1. System & Library Versions
| Component | Version |
|---|---|
| OS | Darwin 25.1.0 (macOS 26.1) |
| Chip | Apple M4 Max (16 physical cores, 40 GPU cores) |
| Python | 3.13.7 |
mlx |
0.29.5 |
mlx-lm |
0.28.4 |
mlx-vlm |
0.3.5 |
transformers |
4.57.1 |
huggingface-hub |
0.36.0 |
Pillow |
12.0.0 |
2. (a) Failures & Potential Bug Report
🔴 Category 1: Hard Failures (Load/Runtime Errors)
Five models failed to run entirely.
1.1: ImportError (Transformers Incompatibility)
These models failed during the loading of the processor, suggesting an incompatibility with transformers==4.57.1. The models' remote code attempts to import _validate_images_text_input_order from transformers.processing_utils, which appears to be unavailable.
-
mlx-community/Kimi-VL-A3B-Thinking-2506-bf16 -
mlx-community/Kimi-VL-A3B-Thinking-8bit
Error Log:
ImportError: cannot import name '_validate_images_text_input_order' from 'transformers.processing_utils' (.../transformers/processing_utils.py)
1.2: ImportError (TensorFlow Dependency)
These models require tensorflow, which is not part of the MLX environment, causing the processor loading to fail.
-
mlx-community/Molmo-7B-D-0924-8bit -
mlx-community/Molmo-7B-D-0924-bf16
Error Log:
ImportError: This modeling file requires the following packages that were not found in your environment: tensorflow.
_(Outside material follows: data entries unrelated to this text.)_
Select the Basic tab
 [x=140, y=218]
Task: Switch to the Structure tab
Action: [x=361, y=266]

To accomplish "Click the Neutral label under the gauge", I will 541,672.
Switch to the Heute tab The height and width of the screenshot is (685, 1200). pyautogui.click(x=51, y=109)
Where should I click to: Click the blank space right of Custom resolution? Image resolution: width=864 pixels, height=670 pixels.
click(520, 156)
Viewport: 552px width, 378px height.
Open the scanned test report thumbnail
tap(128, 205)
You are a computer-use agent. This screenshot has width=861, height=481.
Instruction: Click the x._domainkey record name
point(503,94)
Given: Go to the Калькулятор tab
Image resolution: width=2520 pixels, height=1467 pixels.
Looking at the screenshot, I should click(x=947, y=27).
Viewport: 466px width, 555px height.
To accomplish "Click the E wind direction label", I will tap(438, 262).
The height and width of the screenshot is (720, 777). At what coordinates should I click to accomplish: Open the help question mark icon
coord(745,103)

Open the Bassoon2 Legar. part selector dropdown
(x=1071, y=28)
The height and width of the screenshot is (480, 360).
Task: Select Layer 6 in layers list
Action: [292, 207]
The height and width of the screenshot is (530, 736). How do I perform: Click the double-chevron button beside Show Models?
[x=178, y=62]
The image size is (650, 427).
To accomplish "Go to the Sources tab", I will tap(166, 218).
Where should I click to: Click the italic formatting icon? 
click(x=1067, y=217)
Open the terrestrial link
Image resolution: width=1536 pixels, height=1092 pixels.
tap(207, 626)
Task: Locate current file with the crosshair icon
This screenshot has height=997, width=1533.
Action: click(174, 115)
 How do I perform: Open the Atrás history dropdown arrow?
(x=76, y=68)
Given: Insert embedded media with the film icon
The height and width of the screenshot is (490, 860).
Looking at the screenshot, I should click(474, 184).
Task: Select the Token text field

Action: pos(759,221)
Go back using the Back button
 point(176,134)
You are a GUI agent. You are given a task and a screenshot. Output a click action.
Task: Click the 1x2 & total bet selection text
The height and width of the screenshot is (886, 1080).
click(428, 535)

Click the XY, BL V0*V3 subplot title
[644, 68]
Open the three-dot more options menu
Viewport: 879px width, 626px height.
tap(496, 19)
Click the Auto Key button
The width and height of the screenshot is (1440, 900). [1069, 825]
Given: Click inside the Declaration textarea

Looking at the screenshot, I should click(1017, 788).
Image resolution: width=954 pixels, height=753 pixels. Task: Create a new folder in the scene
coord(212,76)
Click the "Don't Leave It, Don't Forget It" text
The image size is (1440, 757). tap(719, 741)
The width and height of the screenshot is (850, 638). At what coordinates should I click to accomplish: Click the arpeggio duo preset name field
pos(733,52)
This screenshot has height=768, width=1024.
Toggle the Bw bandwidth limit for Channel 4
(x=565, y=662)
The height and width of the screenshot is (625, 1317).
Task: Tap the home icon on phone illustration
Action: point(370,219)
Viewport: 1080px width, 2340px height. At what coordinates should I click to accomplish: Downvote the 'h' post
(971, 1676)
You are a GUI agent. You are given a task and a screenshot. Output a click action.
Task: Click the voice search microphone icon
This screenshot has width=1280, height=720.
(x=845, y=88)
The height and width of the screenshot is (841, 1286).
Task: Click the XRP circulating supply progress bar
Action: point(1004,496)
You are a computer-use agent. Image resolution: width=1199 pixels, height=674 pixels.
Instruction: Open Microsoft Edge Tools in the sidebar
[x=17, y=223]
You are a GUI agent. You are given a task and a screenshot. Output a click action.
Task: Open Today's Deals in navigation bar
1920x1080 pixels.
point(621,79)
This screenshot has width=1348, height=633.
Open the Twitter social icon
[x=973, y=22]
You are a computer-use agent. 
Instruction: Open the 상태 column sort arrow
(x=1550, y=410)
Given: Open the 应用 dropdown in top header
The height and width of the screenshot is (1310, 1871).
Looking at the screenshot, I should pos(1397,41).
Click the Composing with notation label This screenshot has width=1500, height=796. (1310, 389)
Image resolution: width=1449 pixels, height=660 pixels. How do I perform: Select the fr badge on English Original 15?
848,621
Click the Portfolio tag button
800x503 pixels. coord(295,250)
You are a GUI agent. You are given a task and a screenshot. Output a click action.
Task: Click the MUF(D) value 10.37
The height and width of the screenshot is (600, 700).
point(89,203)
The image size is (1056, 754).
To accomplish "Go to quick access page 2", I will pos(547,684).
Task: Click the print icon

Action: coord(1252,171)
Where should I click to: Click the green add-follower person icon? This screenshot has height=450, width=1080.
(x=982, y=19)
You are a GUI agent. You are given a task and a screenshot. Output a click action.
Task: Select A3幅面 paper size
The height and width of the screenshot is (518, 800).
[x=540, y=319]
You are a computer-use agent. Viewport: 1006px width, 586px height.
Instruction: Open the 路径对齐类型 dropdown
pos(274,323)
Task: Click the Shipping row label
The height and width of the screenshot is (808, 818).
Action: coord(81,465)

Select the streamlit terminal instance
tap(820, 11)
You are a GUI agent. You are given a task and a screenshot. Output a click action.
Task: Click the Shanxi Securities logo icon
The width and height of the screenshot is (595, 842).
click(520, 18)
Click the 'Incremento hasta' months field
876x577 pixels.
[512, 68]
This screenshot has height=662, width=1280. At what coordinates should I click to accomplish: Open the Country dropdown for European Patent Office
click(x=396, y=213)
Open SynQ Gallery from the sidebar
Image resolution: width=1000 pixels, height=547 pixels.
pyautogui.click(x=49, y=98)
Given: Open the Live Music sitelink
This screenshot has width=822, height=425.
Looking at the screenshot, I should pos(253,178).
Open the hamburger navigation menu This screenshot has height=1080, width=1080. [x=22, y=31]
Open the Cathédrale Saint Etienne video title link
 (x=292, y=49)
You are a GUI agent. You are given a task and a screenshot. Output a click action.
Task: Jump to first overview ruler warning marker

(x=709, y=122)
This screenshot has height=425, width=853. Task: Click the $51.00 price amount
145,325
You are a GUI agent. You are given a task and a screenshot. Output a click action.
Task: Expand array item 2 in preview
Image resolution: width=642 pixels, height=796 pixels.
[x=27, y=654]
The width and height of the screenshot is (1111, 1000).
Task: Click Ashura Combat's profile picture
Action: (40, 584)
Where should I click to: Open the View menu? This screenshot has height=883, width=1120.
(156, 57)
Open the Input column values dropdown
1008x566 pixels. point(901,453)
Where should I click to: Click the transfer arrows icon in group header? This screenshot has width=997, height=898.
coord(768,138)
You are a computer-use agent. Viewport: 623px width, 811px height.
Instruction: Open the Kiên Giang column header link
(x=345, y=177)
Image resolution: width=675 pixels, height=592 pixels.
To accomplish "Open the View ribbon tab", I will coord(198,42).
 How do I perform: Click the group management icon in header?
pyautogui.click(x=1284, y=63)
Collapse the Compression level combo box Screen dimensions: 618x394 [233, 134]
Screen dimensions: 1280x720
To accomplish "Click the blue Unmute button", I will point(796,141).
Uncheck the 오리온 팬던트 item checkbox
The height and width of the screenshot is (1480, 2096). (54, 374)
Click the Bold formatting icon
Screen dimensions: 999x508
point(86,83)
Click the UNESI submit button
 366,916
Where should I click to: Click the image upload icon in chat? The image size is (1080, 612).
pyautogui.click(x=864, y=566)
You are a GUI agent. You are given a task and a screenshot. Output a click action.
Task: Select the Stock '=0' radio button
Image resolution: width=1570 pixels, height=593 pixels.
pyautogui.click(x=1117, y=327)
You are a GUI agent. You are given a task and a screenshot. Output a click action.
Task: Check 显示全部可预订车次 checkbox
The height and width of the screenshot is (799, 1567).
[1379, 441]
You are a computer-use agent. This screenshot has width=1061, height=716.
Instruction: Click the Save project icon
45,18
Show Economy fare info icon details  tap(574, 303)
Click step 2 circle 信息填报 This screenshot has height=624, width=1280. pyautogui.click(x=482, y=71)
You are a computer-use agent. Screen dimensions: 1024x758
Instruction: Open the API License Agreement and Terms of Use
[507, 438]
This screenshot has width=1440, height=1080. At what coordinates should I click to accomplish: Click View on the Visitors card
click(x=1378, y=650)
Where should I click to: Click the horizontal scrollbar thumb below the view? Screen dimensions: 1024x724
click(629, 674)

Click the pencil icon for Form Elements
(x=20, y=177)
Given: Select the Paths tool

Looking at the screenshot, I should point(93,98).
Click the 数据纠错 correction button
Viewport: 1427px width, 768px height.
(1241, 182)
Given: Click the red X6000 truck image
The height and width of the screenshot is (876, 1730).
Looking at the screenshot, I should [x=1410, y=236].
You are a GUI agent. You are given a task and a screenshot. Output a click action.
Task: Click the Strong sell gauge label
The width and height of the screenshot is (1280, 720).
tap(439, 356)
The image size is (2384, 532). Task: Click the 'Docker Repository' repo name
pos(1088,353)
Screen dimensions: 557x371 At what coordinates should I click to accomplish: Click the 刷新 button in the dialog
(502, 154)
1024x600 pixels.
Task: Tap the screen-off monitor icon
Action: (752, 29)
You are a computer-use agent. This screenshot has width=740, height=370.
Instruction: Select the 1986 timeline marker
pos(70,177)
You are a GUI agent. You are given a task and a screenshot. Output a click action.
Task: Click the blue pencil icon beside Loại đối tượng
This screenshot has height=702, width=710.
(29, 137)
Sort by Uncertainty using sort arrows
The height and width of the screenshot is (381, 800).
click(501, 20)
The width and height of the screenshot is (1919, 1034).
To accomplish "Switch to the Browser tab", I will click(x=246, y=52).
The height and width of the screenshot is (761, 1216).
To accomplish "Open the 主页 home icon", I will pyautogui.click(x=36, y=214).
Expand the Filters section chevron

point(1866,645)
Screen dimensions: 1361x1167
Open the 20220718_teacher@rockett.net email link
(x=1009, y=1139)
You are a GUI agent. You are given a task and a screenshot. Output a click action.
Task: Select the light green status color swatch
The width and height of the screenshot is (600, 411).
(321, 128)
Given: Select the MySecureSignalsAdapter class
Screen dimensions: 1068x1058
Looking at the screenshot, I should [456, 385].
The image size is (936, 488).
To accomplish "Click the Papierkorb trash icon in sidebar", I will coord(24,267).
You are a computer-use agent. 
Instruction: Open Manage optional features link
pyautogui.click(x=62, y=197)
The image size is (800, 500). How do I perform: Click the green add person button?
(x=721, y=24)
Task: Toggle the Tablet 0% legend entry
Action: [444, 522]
Run `pip install tensorflow`
1.3: RuntimeError (Metal Malloc Failure)
This model failed during generation with a Metal error, attempting to allocate an impossibly large buffer (137GB). This points to a potential issue in mlx or mlx-vlm when handling this model's architecture.
-
mlx-community/Qwen2-VL-2B-Instruct-4bit
Error Log:
RuntimeError: [metal::malloc] Attempting to allocate 137220936192 bytes which is greater than the maximum allowed buffer size of 86586540032 bytes.
🟡 Category 2: Generation & Output Issues (Potential Bugs)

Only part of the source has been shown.